Análise do Art. 217 da CF/88: O Desporto como Direito e o Papel da Justiça Desportiva

Art. 217 – É dever do Estado fomentar práticas desportivas formais e não-formais, como direito de cada um, observados:

§ 1º – O Poder Judiciário só admitirá ações relativas à disciplina e às competições desportivas após esgotarem-se as instâncias da justiça desportiva, regulada em lei.
§ 2º – A justiça desportiva terá o prazo máximo de sessenta dias, contados da instauração do processo, para proferir decisão final.
§ 3º – O Poder Público incentivará o lazer, como forma de promoção social.
I – a autonomia das entidades desportivas dirigentes e associações, quanto a sua organização e funcionamento;
II – a destinação de recursos públicos para a promoção prioritária do desporto educacional e, em casos específicos, para a do desporto de alto rendimento;
III – o tratamento diferenciado para o desporto profissional e o não- profissional;
IV – a proteção e o incentivo às manifestações desportivas de criação nacional.

Constituição 1988 – Acesso em 28/02/2026

O artigo 217 da Constituição Federal de 1988 consagra o desporto como um direito social e estabelece o dever do Estado de fomentar práticas desportivas, tanto formais quanto não-formais.
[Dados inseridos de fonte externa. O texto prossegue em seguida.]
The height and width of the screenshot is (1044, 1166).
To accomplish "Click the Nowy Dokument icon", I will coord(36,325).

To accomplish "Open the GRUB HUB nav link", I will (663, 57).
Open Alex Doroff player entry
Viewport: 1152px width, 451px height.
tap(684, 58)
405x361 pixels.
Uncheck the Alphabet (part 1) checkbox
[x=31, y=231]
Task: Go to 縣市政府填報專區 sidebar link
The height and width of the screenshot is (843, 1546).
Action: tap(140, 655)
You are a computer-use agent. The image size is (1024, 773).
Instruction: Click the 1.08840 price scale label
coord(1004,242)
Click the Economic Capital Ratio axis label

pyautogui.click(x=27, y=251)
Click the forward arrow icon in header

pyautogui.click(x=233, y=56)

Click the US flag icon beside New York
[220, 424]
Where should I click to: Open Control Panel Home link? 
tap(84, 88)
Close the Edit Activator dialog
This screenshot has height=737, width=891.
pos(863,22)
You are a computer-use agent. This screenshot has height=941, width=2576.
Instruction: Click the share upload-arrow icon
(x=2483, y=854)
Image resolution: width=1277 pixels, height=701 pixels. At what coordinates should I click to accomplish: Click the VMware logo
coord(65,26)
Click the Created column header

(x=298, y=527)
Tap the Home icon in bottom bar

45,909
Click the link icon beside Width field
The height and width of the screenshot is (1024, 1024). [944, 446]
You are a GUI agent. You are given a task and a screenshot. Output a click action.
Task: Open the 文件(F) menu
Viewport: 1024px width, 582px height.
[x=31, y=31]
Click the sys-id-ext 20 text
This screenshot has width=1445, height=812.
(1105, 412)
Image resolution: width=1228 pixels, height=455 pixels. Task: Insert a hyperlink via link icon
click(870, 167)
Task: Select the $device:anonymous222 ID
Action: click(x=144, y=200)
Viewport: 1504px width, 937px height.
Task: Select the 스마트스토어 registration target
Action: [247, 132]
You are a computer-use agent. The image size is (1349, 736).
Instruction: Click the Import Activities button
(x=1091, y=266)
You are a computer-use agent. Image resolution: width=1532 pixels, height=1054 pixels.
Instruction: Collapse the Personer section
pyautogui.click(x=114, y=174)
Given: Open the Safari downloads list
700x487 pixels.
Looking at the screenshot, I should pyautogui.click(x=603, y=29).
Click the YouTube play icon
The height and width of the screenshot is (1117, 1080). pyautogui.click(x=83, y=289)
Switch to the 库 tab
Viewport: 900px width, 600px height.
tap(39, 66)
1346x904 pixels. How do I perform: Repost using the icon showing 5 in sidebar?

Este dispositivo reflete a preocupação do constituinte em promover o bem-estar social e a saúde, reconhecendo a importância do esporte para o desenvolvimento humano e a inclusão social. A norma impõe ao Poder Público uma obrigação de fazer, que se desdobra em diversas diretrizes.

Os incisos do artigo detalham a forma como esse fomento deve ocorrer. O inciso I garante a autonomia das entidades desportivas dirigentes, um pilar fundamental para a gestão independente do esporte, enquanto o inciso II direciona a destinação de recursos públicos, priorizando o desporto educacional e, em casos específicos, o de alto rendimento. O inciso III prevê tratamento diferenciado para o desporto profissional e não-profissional, reconhecendo suas particularidades, e o inciso IV incentiva manifestações desportivas de criação nacional, valorizando a cultura e identidade brasileiras.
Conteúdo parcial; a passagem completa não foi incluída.